Warning! Blinking LEDs

Discussion in 'General Electronics Chat' started by hspalm, Nov 29, 2012.

  1. hspalm

    Thread Starter Active Member

    Feb 17, 2010
    201
    8
    I was breadboarding this http://www.goodluckbuy.com/rf-wireless-ask-super-regeneration-receiver-module-r02a-2pcs.html with a green LED on the VT (valid transmission) pin, and red LEDs on the four data pins. Each time I pressed a button on the remote, the VT pin would go steady high, and the corresponding data pin would blink. I have designed two circuits to make my data pins go steady high as the VT pin does, one which I failed to prototype and one using a small 8-pin microcontroller (that was my cheat). I also spent alot of time contacting the manufacturer of the chip "Silvan Chip" on skype and through their hotmail address, trying to find a chip version with non-blinking outputs. They had no idea what I was talking about.

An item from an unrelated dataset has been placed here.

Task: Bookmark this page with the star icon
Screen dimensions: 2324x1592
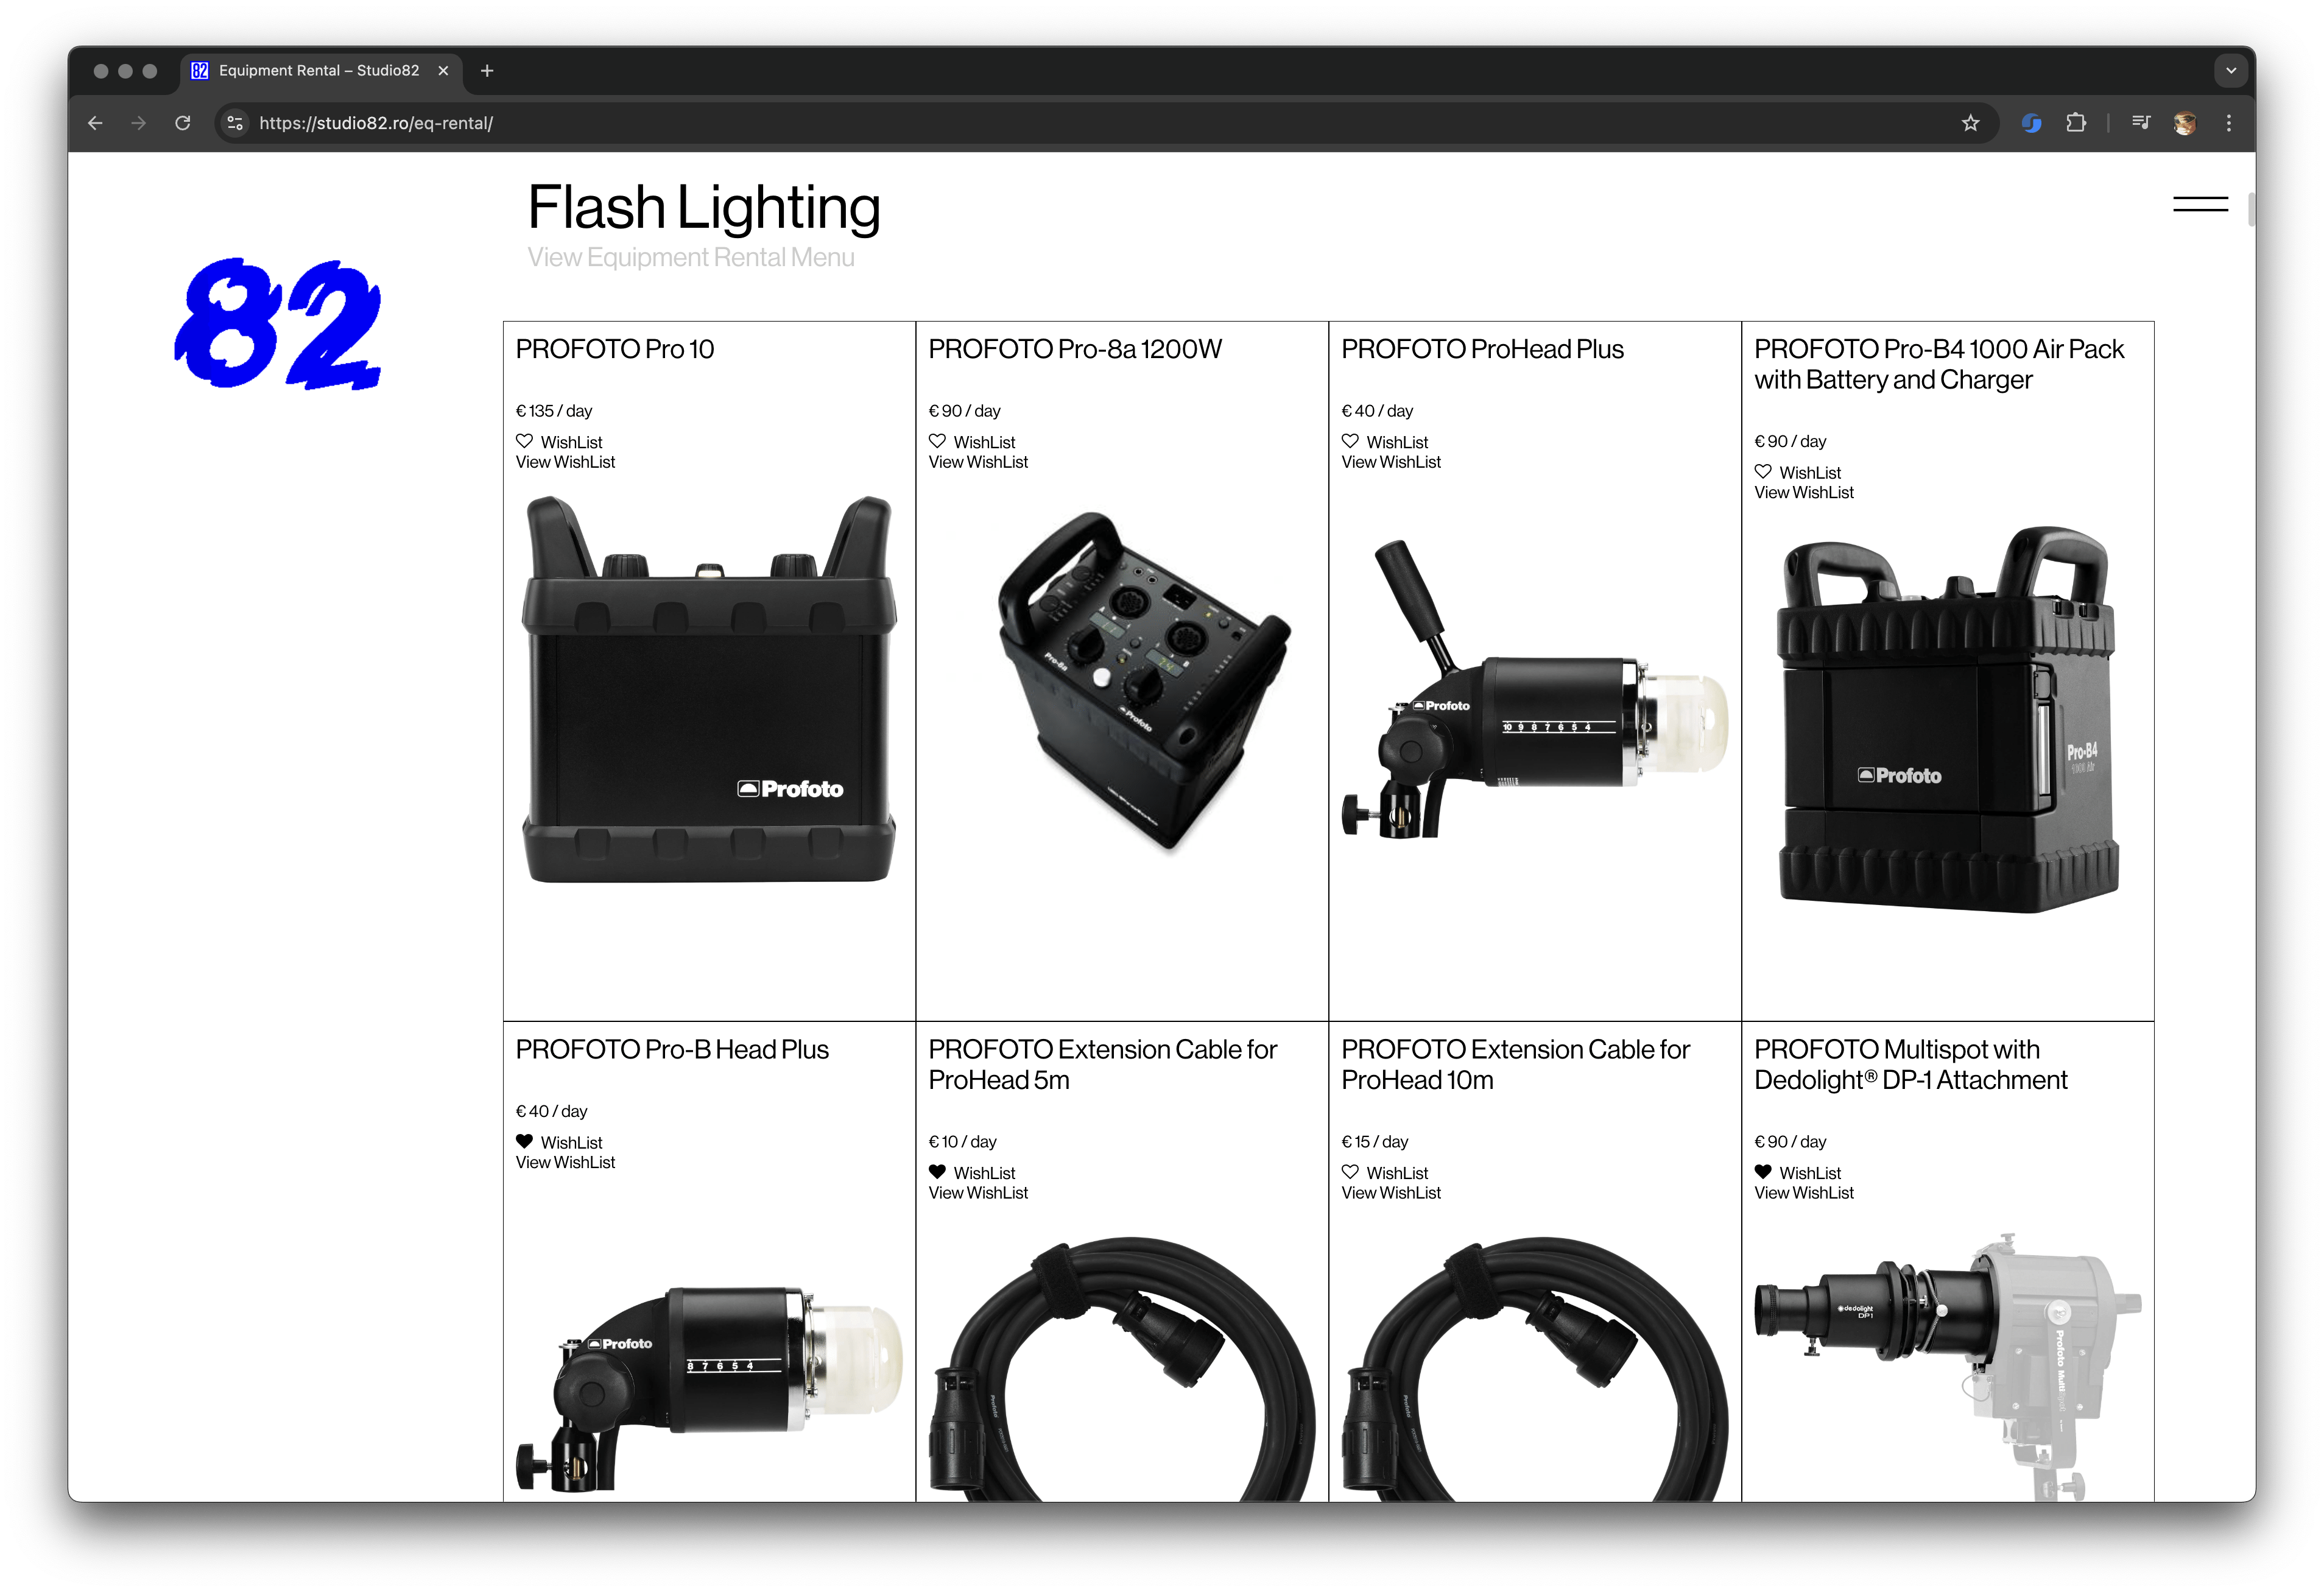Action: point(1970,123)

    Anyways, I laid out the PCB design and sent off to manufacture (only 10, as a prototype). I then cleared the project from my desk and started a new one. Prototyped this project also on breadboard, using the same red LEDs as before. When this also had the same blinking effect when the LED was lit, I finally found out (after reprogramming my mcu for at least an hour) that I was using blinking LEDs, the kind that blinks by itself with a steady supply.

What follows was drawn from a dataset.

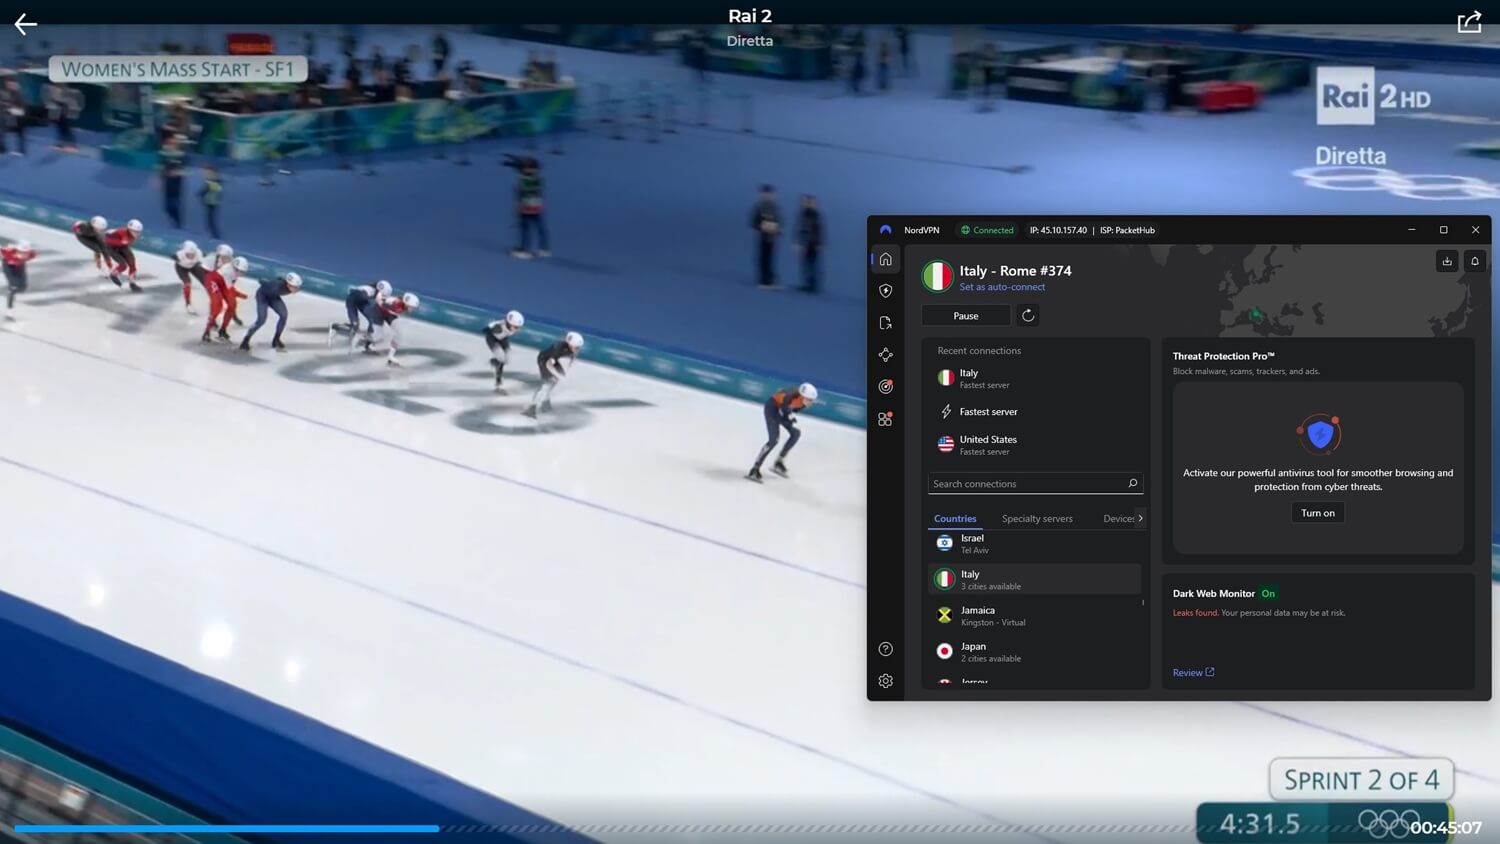
Task: Enable Set as auto-connect for Rome server
Action: click(1002, 286)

    This has cost me alot of time, especially waiting for replies from the manufacturer and postponing the PCB design. I am a novice, yes. Thank you for your time.
     
  2. DenzilPenberthy

    New Member

    May 28, 2012
    20
    7
    Things like that happen to everyone occasionally :) I spent three days once trying to debug some software which refused to work correctly. Eventually I realised I was editing a file called something-something but after every change I was running a file called something_something. No wonder my changes wouldn't fix the bug!
     
  3. hspalm

    Thread Starter Active Member

    Feb 17, 2010
    201
    8
    Ah that's great. Once every while, I compile and build a project for a microcontroller, program the mcu, but it doesn't work/misbehaves. Edit my code, reprogram, repeat... Just to find out the hex-file for my previous project is loaded in the programmer-software.
     
  4. djsfantasi

    AAC Fanatic!

    Apr 11, 2010
    2,805
    833
    I once bread boarded a circuit to control some servos which worked. But when I made the PCB , they all stopped.

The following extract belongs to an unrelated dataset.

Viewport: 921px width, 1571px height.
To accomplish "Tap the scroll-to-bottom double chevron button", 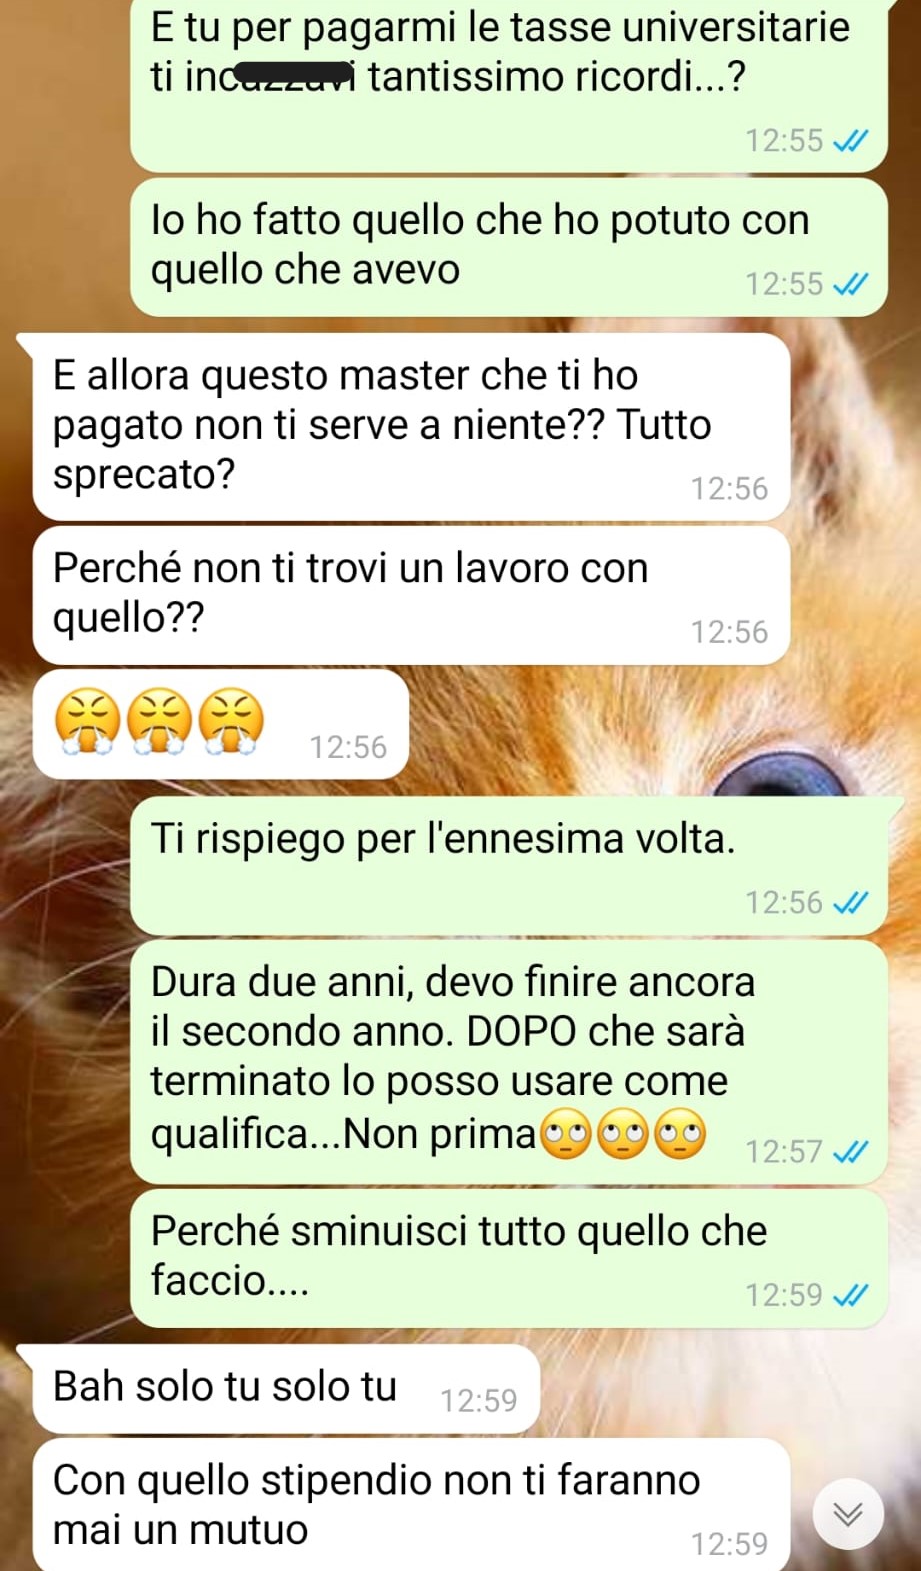I will click(x=848, y=1513).
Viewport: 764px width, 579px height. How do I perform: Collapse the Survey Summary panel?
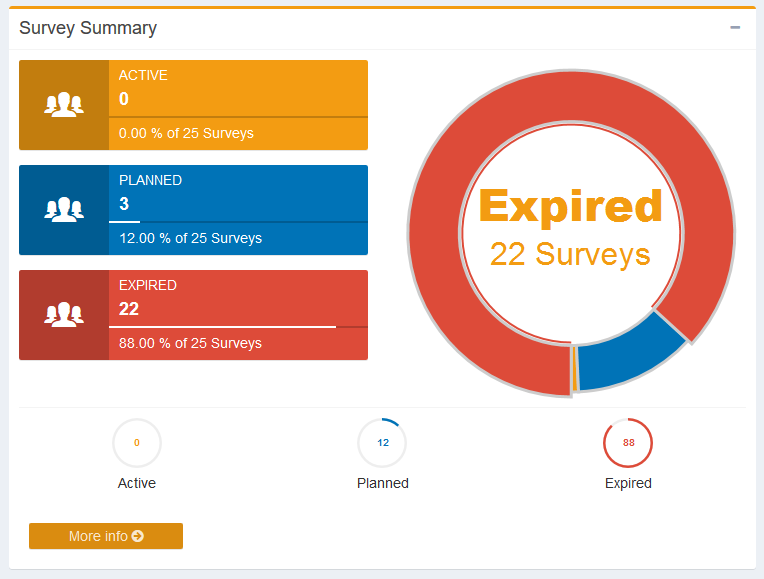coord(735,28)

    It was only after checking on here and a lot of debugging that I realized I had mounted the board in a different orientation and had connected the servos on reverse order.

    D'oh!
     
  5. MrChips

    Moderator

    Oct 2, 2009
    12,442
    3,361
    You would have been able to catch this if you had an oscilloscope, and another good reason to invest in one. Also that is why I do not use a DVM for testing except to read DC voltages.

    When I order a batch of LEDs I like to check their efficiency and brightness by connecting to a series resistor and 9V battery. This would have caught the blinking LEDs.
     
  6. ErnieM

    AAC Fanatic!

    Apr 24, 2011
    7,388
    1,605
    Last job my new boss tasked me to do the testing on an opto coupler he developed. Just a LED and a phototransistor in a box: bare die in a ceramic header so the final product was hermetic. The third spin of protos came closest to working, at least they made it to my bench for testing, but appeared DOA. A meeting was called and in the half hour interval I did some manual probing and determined the LED was backwards: LEDs in die form come either anode up or anode down, and he used the wrong type.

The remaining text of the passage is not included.